Dans un communiqué publié vendredi par le palais de Buckingham, le prince Andrew a déclaré avoir pris, en concertation avec le roi ainsi qu’avec l’ensemble de sa famille proche et élargie, la décision de renoncer à ses titres et à ses honneurs royaux. Il y affirme que «les accusations persistantes à [son] encontre détournent l’attention du travail de Sa Majesté et de la famille royale» et ajoute avoir choisi, «comme toujours, de placer [son] devoir envers [sa] famille et [son] pays au premier plan». Le prince précise par ailleurs qu’il «nie vigoureusement» les accusations formulées contre lui. Son ancienne épouse, Sarah Ferguson, elle aussi éclaboussée par des scandales liés à ses relations financières avec Jeffrey Epstein, perdra également ses titres et sera désormais connue sous son seul nom. Si le prince Andrew conserve formellement son titre princier en vertu de la «Letter Patent» émise par George V en 1917 et amendée par Elizabeth II en 2012, qui garantit ce statut aux fils et filles des souverains, le titre de duc d’York, bien qu’officiellement non retiré, ne sera plus d’usage. Le roi a en effet choisi d’éviter une procédure parlementaire, nécessaire à un retrait légal, afin de ne pas provoquer une médiatisation supplémentaire. Par ailleurs, le prince s’est retiré de l’Ordre de la Jarretière, la plus haute et ancienne distinction de chevalerie britannique.
Pour comprendre la lente déchéance du prince Andrew, il faut remonter à la fin des années 90, lorsque le fils cadet d’Elizabeth II fait la connaissance du financier américain Jeffrey Epstein, par l’intermédiaire de Ghislaine Maxwell, alors figure mondaine de la haute société britannique. Cette amitié, jugée inappropriée dès l’origine, se transforme en véritable scandale lorsque, en 2001, Virginia Giuffre, âgée de 17 ans, accuse le prince d’avoir eu avec elle des rapports sexuels forcés dans le cadre du réseau d’exploitation d’Epstein. Bien qu’il ait toujours nié ces accusations, la réputation du duc d’York est profondément entachée. En 2008, la première condamnation d’Epstein pour délits sexuels alimente les soupçons, d’autant qu’Andrew maintient des contacts avec lui après sa libération, allant même jusqu’à séjourner dans sa résidence new-yorkaise en 2010, un épisode largement photographié et relayé par la presse.

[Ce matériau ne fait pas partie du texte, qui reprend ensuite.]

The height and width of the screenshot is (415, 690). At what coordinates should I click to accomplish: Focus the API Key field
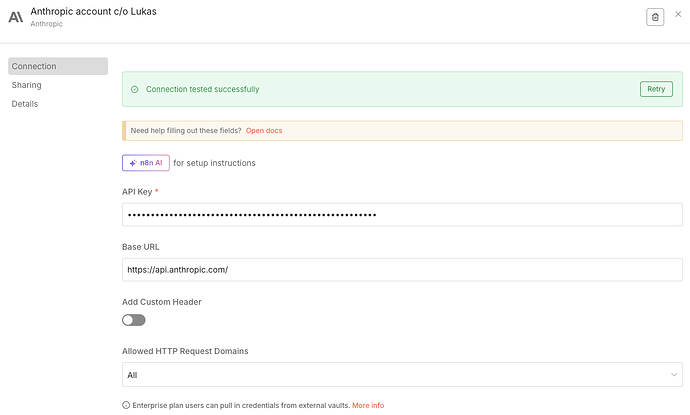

En 2015, la plainte déposée par Mme Giuffre dans le cadre du procès civil contre Epstein mentionne nommément le prince, provoquant de nouvelles interrogations au sein du palais de Buckingham. En 2019, la diffusion d’un entretien accordé à l’émission Newsnight de la BBC, où Andrew peine à convaincre de son innocence et fait preuve d’un ton jugé désinvolte, achève de ruiner son image publique. Sous la pression de la reine, il se retire alors de toute activité officielle et renonce à ses quelque 230 patronages. En 2021, Mme Giuffre engage une procédure civile contre lui aux États-Unis, finalement réglée à l’amiable en 2022 par un accord financier, sans reconnaissance de culpabilité. Cette même année, contraint par sa mère, il renonce aussi à l’usage du titre d’«Altesse Royale».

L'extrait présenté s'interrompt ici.